W hat does it mean to be queer? As an activist I find myself thinking about the finer details of queerness all the little things that make us who we are. Nowadays, it feels like there are two distinct sides of my own life as a queer person. One is the commodified pride. We are loved and valued by the world for one month, for the occasional national something day. Then two, after all that is over, there is the lived reality of queerness. Or perhaps I should say the many lived realities. The reality of feeling strange and wrong for such a long time, trying to navigate a world that has no system for you in all its structures. The reality can be the mental health toll of discrimination, the lack of familial support, the gender dysphoria and the violence we experience. I often find myself pulled between queer joy and queer struggle.

Self-love as a queer person is complex and it has been a reflective journey for me. I grew up thinking that butch was bad, bisexuals were greedy and I shouldnt wear loose clothing because it would hide the curves of my body. Makeup was used for cover, not enjoyment. I was told flowery dresses were flattering (and we all know flattering is code for makes you look thinner), so I wore them. I felt like my body was betraying me, telling the world I was something I just wasnt.

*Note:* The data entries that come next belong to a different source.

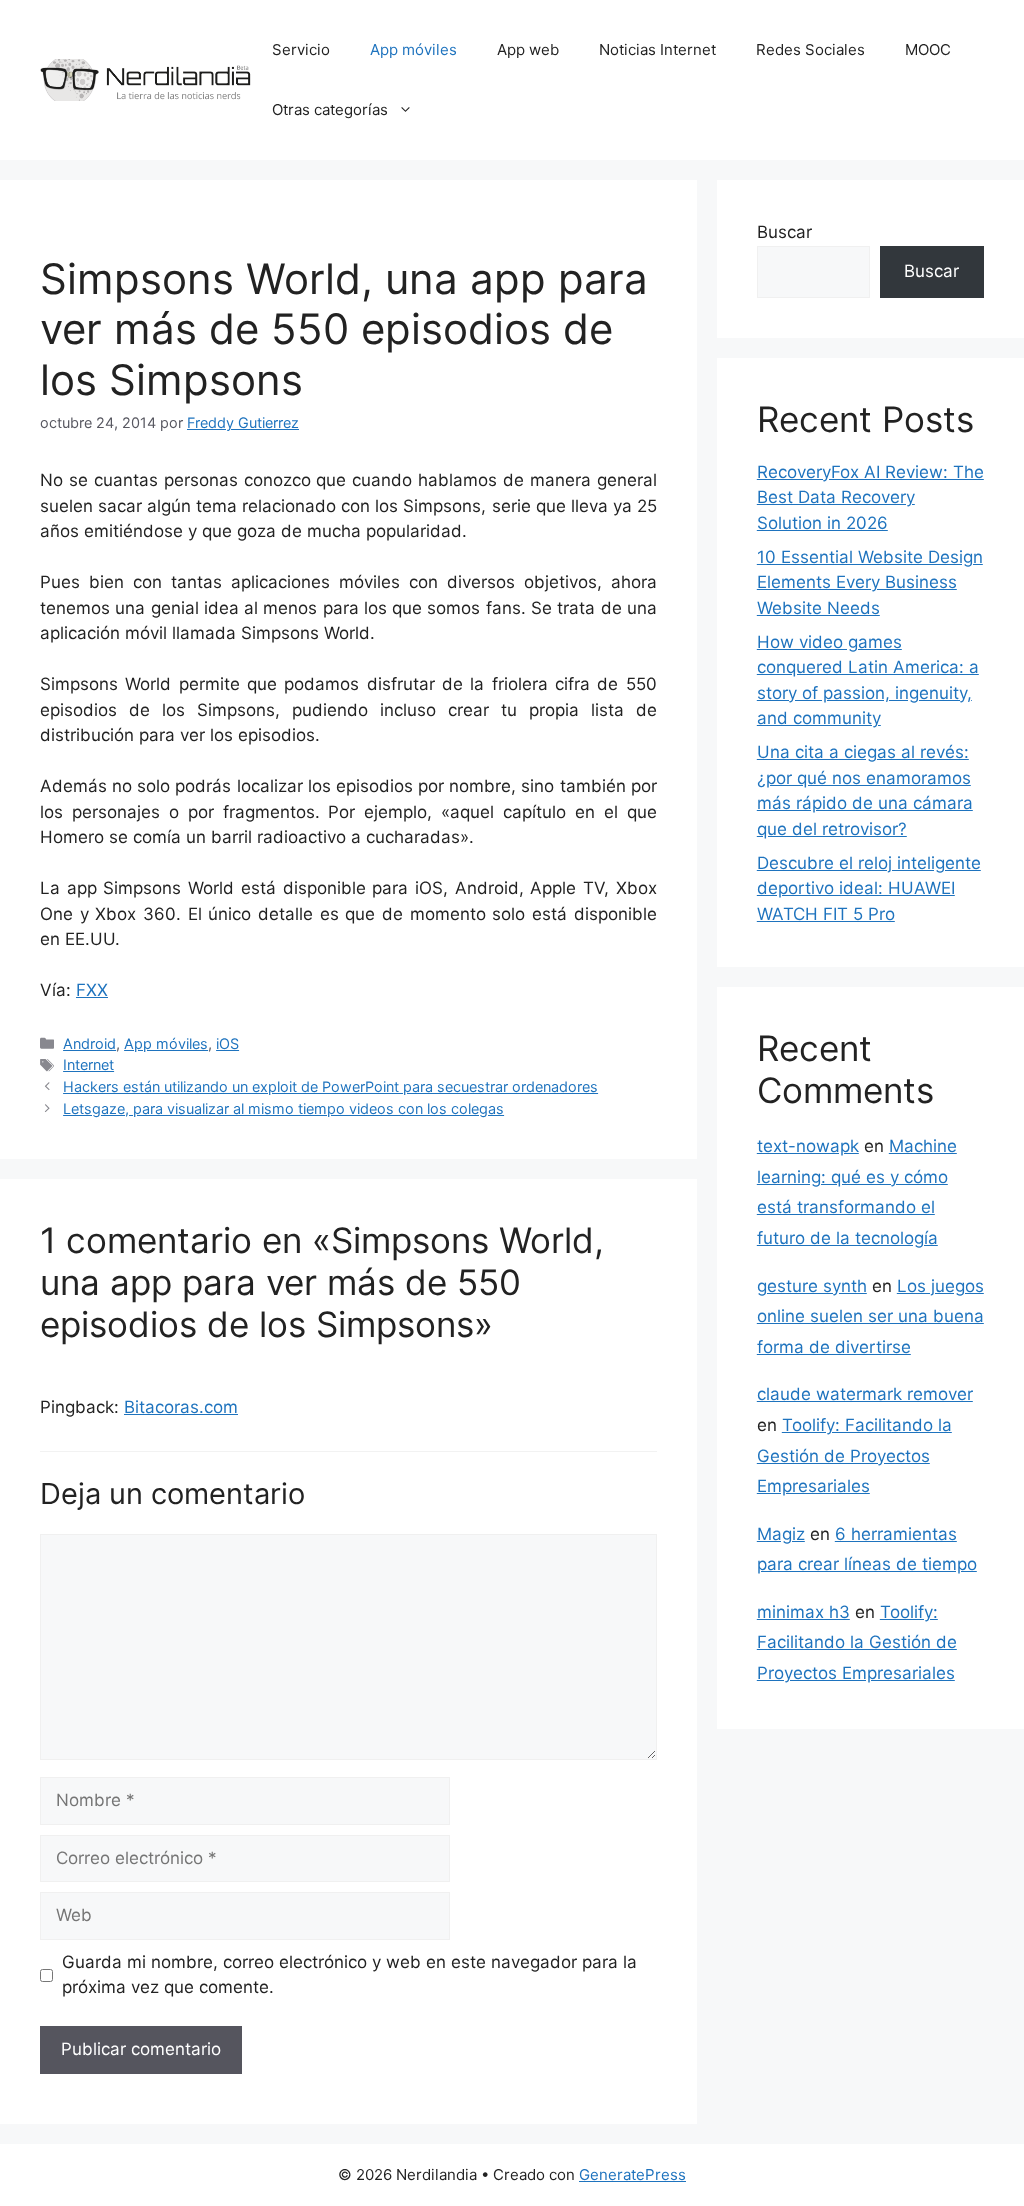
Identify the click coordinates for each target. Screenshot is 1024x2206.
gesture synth (812, 1286)
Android (89, 1043)
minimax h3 (803, 1612)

From as young as I can remember, disordered eating blighted my life. Upon much reflection, I realized how intrinsically linked my body image and my queerness had always been: the obsession the world had with how men perceived me, my fertility, my femininity, made me want to shrink my body so I barely existed at all. If I couldnt exist in a way that I felt comfortable, I did not want to take up space. A cultural obsession with thinness convinced me that it must be the fat on my body that made me feel so at odds with everything. Therefore, I began to fixate on my food.

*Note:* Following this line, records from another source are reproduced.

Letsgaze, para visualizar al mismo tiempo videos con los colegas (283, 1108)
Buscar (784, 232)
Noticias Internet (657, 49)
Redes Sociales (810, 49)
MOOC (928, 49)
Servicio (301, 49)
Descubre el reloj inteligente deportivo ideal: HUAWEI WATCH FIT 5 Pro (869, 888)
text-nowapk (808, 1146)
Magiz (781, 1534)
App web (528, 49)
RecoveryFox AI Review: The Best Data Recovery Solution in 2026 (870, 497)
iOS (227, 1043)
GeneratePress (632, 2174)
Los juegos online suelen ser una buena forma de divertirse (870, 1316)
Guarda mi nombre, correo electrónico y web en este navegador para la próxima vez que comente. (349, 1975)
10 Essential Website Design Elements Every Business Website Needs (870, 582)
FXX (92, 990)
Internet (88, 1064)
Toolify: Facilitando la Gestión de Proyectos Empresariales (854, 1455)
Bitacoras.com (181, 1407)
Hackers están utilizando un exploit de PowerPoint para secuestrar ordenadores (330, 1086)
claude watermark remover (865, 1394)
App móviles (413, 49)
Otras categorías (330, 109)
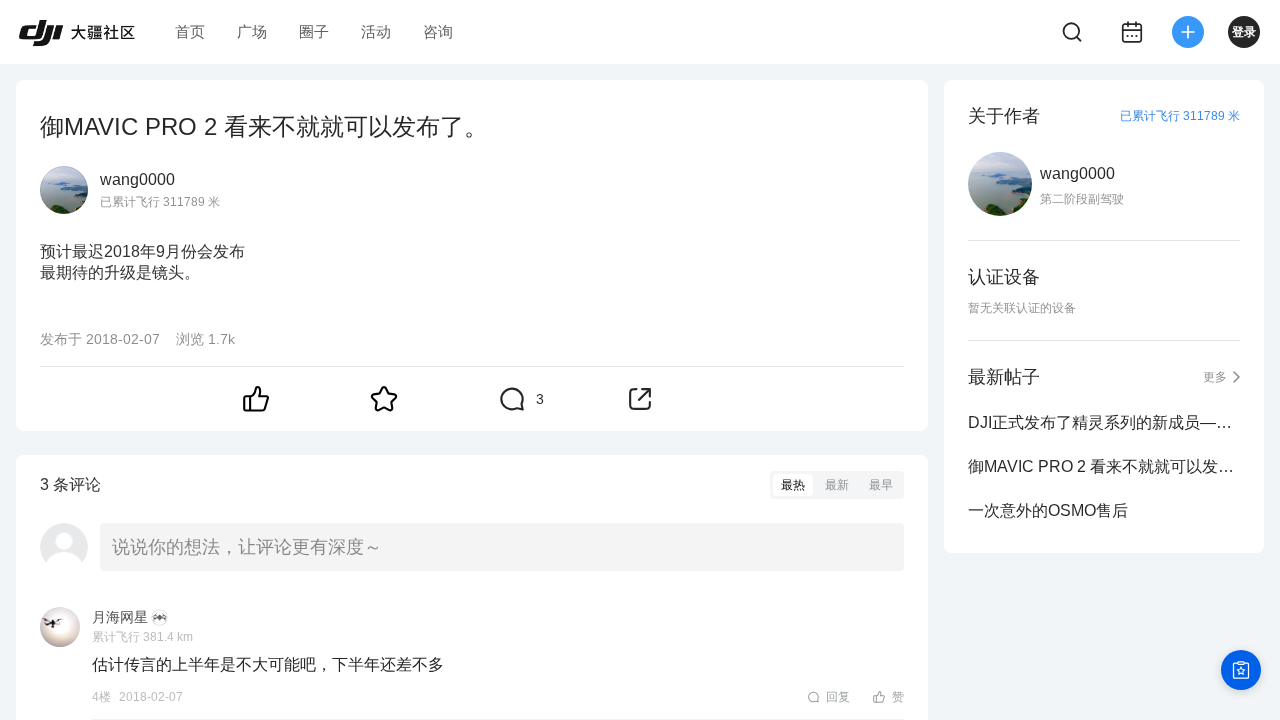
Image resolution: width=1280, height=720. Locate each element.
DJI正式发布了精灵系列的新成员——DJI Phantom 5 (1104, 422)
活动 (376, 31)
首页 (190, 31)
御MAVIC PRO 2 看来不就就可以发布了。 (1104, 466)
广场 (252, 31)
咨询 (438, 31)
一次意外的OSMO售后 (1048, 510)
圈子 (314, 31)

When I was 12 years old, I was diagnosed with anorexia/bulimia. I think perhaps the diagnosis would have been more nuanced nowadays as there were big parts of my eating disorder that were not really noticed, such as intense over-exercising. I mention that this was when I was diagnosed , because I would like to make it clear that the behaviour had been there since I was around 6 years old.

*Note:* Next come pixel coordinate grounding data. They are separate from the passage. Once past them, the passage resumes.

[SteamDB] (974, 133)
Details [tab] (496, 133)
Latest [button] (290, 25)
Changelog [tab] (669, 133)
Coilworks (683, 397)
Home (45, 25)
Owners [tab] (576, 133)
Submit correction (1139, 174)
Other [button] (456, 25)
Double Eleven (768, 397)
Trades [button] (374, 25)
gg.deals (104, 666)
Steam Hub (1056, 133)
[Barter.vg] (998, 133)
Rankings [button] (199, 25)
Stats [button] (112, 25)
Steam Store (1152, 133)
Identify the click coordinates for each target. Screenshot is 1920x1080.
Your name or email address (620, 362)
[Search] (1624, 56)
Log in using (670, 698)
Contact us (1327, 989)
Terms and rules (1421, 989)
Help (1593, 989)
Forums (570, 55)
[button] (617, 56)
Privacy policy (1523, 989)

I am not the only person who has had experiences with an eating disorder or bad body image as a child, and this makes me wonder just how young body dissatisfaction really begins. I believe that it is woven into the fabric of our personhood from the moment we begin our journey into society, with threads being steadily added over time. Pulling the threads is painful. It feels wrong and unnerving to begin untangling parts of ourselves we thought were so integral: a sense that we are not enough the way we are.

By the age of 16, I was seriously struggling with my mental health. I truly am not being dramatic when I say that being a teenager is a whirling hellscape. Being a queer kid with an eating disorder (attempting to hide both) on top of the early stages of a disability was just awful. And I think when youre that age, you dont necessarily believe that there is a world for you ten years on. I remember clearly thinking that the only way I could possibly be happy was if I lost weight. I struggled a lot with hyperfixation, thinking that complete control over my body would be a cure for sadness. Isnt that what we are always told? Buy this, eat this, drink this, and you will wake up perfect. Capitalism is the puppet master of self-image after all, and it relies on you believing that everything you are is wrong.

I will explain my own experiences more deeply as we move through this book, but it is important for me to show that disordered eating really did shape my adolescence, and recovery shaped my early twenties. Online communities were my saviour. My saviour from wasting away, my saviour from a heterosexual narrative that makes my body squirm.